Nouvel arrêt : qu’est-ce qui se passe ? Qu’est-ce que vous voyez comme mouvement qui viennent ? Un monsieur voyait des oies, d’autres des cloches, des balancements, de l’eau, des vagues, des mouvements de machine. On continue et je rajoute une musique en proposant qu’avec tout ça, on se mette à chercher le thème qui nous était commun, en mouvement sur deux morceaux de Bach in Africa. Tout le monde s’y met, ça bouge beaucoup, la joie est au rendez-vous. A la fin du morceau on s’arrête et on cherche le thème : beaucoup d’entre nous avaient repris des mouvements de machine, balancements, va-et-vient… et c’est le thème de la machine qui a été adopté.
’’’Le forum’’’ : on avait d’abord un petit problème avec la scène, car le sol était du carrelage, avec des tapis dans seulement un quart de la salle. On s’est assis autour des tapis, sur trois côtés, puis petit à petit les chanteurs se sont mis derrière la scène. Très vite la scène s’est avérée trop grande et on s’est resserré.
Pendant assez longtemps nous sommes restées trois danseuses sur scène, à deux reprises les mêmes, personne ne rentrait, l’énergie était retombée.
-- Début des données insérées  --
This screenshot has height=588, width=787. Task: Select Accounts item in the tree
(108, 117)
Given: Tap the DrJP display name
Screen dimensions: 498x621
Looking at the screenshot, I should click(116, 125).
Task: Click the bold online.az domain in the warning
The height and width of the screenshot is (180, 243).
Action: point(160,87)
Je commençais à m’angoisser. J’ai arrêté la deuxième impro puis posé la question de qu’est-ce qui se passait. Beaucoup trouvaient que ce n’était pas évident pour eux/elles de rentrer car sur scène il y avait un certain rythme (de la machine) auquel ils/elles trouvaient difficile de s’ajouter et que c’était difficile d’accorder son rythme intérieur avec celui de « la machine » sur scène. Puis on a parlé des rythmes différents qui justement jouent ensemble dans une machine.
Je pense aussi que le fait que je sois sur scène a fait peur à certain/e/s, alors que je m’y étais mise (entre autres, mais pas seulement) pour encourager d’autres à venir. Je suis donc restée en dehors, et me suis mise avec les chanteurs et « faiseurs de bruits ».
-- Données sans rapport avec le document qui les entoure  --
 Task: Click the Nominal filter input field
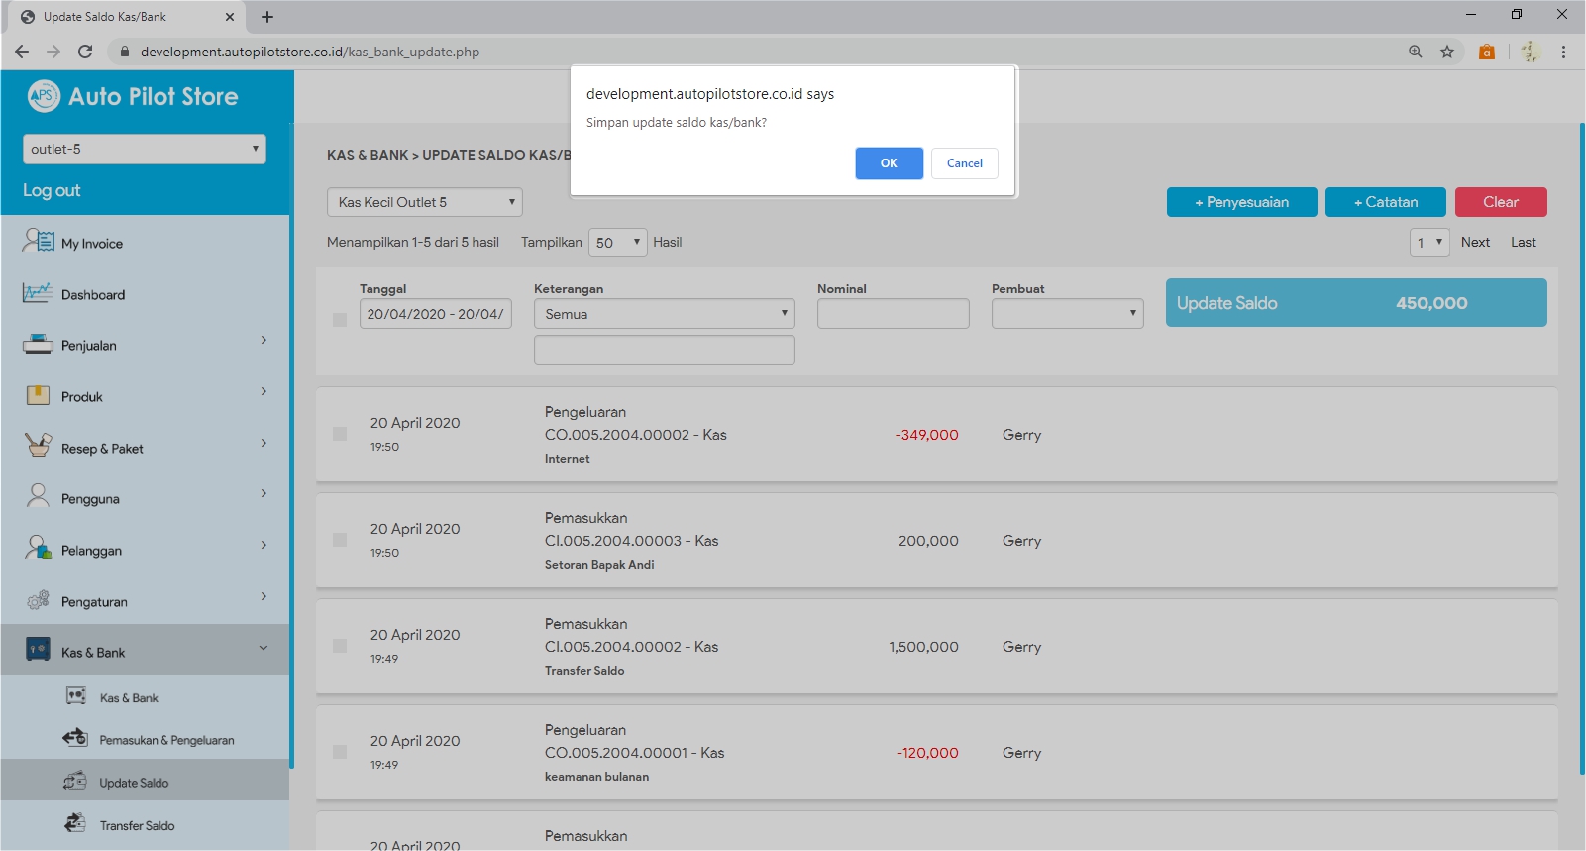[893, 314]
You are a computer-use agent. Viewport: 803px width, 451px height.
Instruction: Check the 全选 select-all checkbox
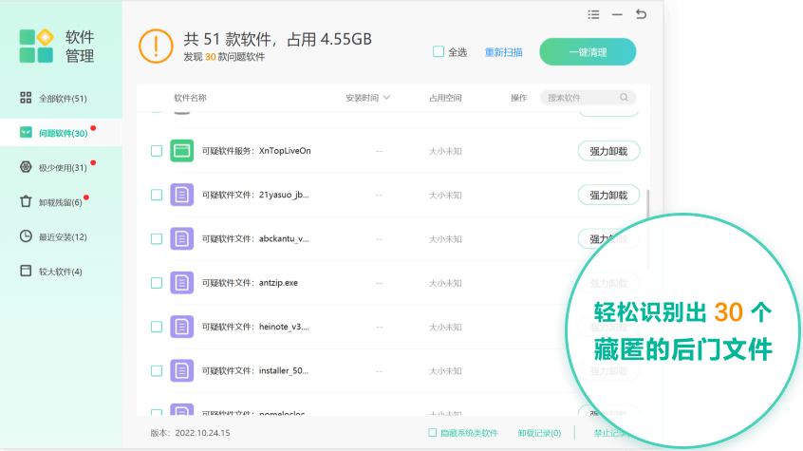click(x=439, y=52)
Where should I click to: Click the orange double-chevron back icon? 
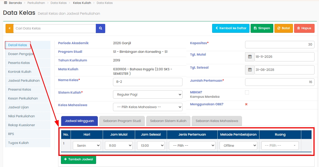click(9, 28)
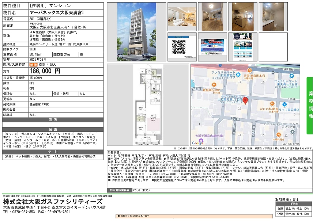Click the Google logo on the map
The height and width of the screenshot is (221, 313).
(198, 143)
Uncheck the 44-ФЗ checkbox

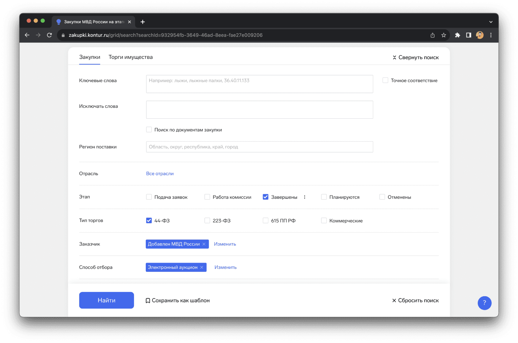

Là, la scène a commencé à s’ouvrir, de plus en plus de personnes s’y sont mises, l’énergie est remontée, avec des moments de retombée. C’était comme une machine qui presque s’arrête, puis quand on pense qu’elle s’éteint, quelque part une petite roue recommence à tourner, un piston à se lever et baisser, des bras qui avancent et reculent. Les sons devenaient tantôt des crissements, soufflements, grincements, ratatatatams s’accélérant puis des plofplofplof ralentissants. Devant nous se déployait un spectacle assez hallucinant de petites et grandes roues qui tournent les unes dans les autres, ensemble ou a contrario, de lourds poids qui s’élèvent et retombent lourdement, et se relèvent et retombent, des chaînes qui se déroulent… Impressionnant !
Tout le monde pris dans la machine, soit par le corps, la voix ou le regard et les tripes pendant bien vingt minutes. Impossible à arrêter. Elle nous a fait transpirer et jubiler, a donné la chair de poule à certains, cette machine dont on a compris à la fin que c’était surtout une question d’énergie et de tension qui la faisait marcher, vivre.
« Comme une machine à laver », disait une des jeunes filles. Une expérience très riche, bien qu’en y pensant maintenant, on aurait pu aller plus loin dans la problématisation, surtout sur les parallèles et différences avec l’être humain.